I suppose we should blame Segovia.
I suppose the issue is that actual-pitch transcriptions of music written
to reentrant tuning are of potential use to characters like Respighi or
academics who don't play the instruments in question, but of little use to
those who play...and it seems to me that characters like Respighi are
relatively rare. ...And those who play the instruments in question almost
universally take the time to learn how to use the tablature, which is
often more clear regarding reentrant tunings. So, I guess there is an
academic purpose to such transcriptions, but the audience to benefit most
is very limited, and those transcriptions are of limited use in
performance.
I seem to recall that Strizich actually recommended putting a stock b
string on the modern guitar where the A used to be and tuning that string
to a. Frankly, my modern guitars get more regular use in post-reentrant
music, and dedicating any instrument to such a scheme isn't practical for
me.
Staff notation is really a rather linear scheme. It gets too messy in
trying to represent music where pitch and the sequence of pitches is more
ambiguous than accommodated by strictly linear, like reentrant tuning or
octave strings. ...But the two of you chatting with me here know all this
as well as anybody.
Best,
Eugene
________________________________________
From: lute-...@cs.dartmouth.edu [lute-...@cs.dartmouth.edu] on behalf of
Monica Hall [mjlh...@tiscali.co.uk]
Sent: Thursday, November 22, 2012 9:01 AM
To: Martyn Hodgson
Cc: Vihuelalist
Subject: [VIHUELA] Re: de Visee Chaconne in a minor to the guitar?

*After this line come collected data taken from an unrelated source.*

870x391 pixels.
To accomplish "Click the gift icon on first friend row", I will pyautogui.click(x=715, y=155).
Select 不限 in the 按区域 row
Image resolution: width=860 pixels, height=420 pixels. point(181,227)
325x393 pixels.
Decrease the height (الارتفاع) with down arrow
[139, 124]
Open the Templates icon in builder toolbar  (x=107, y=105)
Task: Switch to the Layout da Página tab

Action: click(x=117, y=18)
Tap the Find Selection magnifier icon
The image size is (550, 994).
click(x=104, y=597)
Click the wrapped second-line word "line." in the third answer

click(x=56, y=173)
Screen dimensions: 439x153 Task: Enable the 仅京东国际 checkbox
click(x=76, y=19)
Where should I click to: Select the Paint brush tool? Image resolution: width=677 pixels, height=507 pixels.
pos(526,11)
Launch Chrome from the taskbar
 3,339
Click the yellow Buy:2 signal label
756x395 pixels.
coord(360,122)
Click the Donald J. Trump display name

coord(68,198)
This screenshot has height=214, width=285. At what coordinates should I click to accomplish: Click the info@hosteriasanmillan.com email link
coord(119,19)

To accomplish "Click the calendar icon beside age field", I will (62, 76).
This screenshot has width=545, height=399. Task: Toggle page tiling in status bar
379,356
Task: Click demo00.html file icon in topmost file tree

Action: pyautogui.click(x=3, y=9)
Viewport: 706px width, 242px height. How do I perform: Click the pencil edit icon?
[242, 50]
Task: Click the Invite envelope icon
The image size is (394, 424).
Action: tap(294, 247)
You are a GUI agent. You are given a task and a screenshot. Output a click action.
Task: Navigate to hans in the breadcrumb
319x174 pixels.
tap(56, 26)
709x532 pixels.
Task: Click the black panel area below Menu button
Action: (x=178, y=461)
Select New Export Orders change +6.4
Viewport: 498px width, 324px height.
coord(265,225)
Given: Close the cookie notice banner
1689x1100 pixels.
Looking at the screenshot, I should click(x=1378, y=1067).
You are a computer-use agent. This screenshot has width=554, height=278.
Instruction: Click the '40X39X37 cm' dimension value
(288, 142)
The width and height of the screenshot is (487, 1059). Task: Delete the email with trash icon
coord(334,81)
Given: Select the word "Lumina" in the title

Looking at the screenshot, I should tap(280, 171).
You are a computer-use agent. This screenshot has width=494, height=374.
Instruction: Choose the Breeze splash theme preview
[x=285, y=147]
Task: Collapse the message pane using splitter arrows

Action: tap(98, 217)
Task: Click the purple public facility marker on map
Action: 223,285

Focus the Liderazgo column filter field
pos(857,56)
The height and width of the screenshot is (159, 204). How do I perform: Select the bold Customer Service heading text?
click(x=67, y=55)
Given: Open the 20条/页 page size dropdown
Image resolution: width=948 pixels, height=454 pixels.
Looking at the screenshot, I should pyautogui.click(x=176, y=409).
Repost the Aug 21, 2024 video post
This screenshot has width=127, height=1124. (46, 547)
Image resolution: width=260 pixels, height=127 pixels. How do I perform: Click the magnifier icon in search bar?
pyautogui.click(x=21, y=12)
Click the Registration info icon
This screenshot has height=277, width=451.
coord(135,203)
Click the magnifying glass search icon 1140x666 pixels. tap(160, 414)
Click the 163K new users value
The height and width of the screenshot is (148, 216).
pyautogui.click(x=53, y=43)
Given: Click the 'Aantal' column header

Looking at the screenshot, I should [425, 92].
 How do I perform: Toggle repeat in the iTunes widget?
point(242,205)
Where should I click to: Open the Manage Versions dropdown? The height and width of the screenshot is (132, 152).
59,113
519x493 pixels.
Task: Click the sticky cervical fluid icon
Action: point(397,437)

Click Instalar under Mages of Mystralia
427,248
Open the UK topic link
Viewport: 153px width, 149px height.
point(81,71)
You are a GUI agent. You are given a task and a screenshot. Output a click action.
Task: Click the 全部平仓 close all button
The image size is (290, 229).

First of all - don't you think that some academics at least ought to be
interested in the 5-course guitar repertoire? Frankly I think they
should
be and indeed some of them are. After all it has some bearing on other
aspects of 17th century music e.g. music for lute and keyboard and
continuo
playing. I don't think a ghetto mentality does us any favours.
Secondly - I think that it is unhelpful and misleading to transcribe
5-course guitar music as if the 4th and 5th courses were always in the
lower
octave. It gives completely the wrong idea about how the music really
sounds and is one reason why even people who play the 5-course guitar
don't
appreciate the significance of re-entrant tunings and the re-entrant
effect.
Thirdly - when I did my dissertation on Murcia I did my transcriptions
just
as you suggest and two of my examiners - both eminent professors of music
just couldn't get their heads around the idea that a lot of the notes
really
sounded an octave higher. Their re-action was "The music is rubbish isn't
it?" Fortunately the third examiner was a guitarist...
I have been doing a lot of transcriptions for a project recently and what
I
find helpful is to use different shaped note heads for notes on the 4th
and
5th courses or do them a different colour when it is necessary to
highlight
them. Strizich may not have had that option but I still think his
original transcription is very useful.
As ever
Monica
----- Original Message -----
From: "Martyn Hodgson" <hodgsonmar...@yahoo.co.uk>
To: "EugeneBraig" <brai...@osu.edu>
Cc: "Vihuela Dmth" <vihuela@cs.dartmouth.edu>
Sent: Thursday, November 22, 2012 9:40 AM
Subject: [VIHUELA] Re: de Visee Chaconne in a minor to the guitar?
Dear Eugene,
I also find Strizich more complicated than necessary and really only
useful for academics interested in the period guitar who don't actually
play the instrument - are there any?
And I agree with what you're saying below: ie to transcribe the
tablature into staff notation by pretending that the 4th and 5th
courses have both strings at the lower octave. This way there's much
less room for ambiguity and the music will sound different depending on
which particular tuning arrangement an individual player chooses to
employ - in fact, a sort of staff notation tablature....
regards,
Martyn
--- On Wed, 21/11/12, Braig, Eugene <brai...@osu.edu> wrote:
From: Braig, Eugene <brai...@osu.edu>
Subject: [VIHUELA] Re: de Visee Chaconne in a minor to the guitar?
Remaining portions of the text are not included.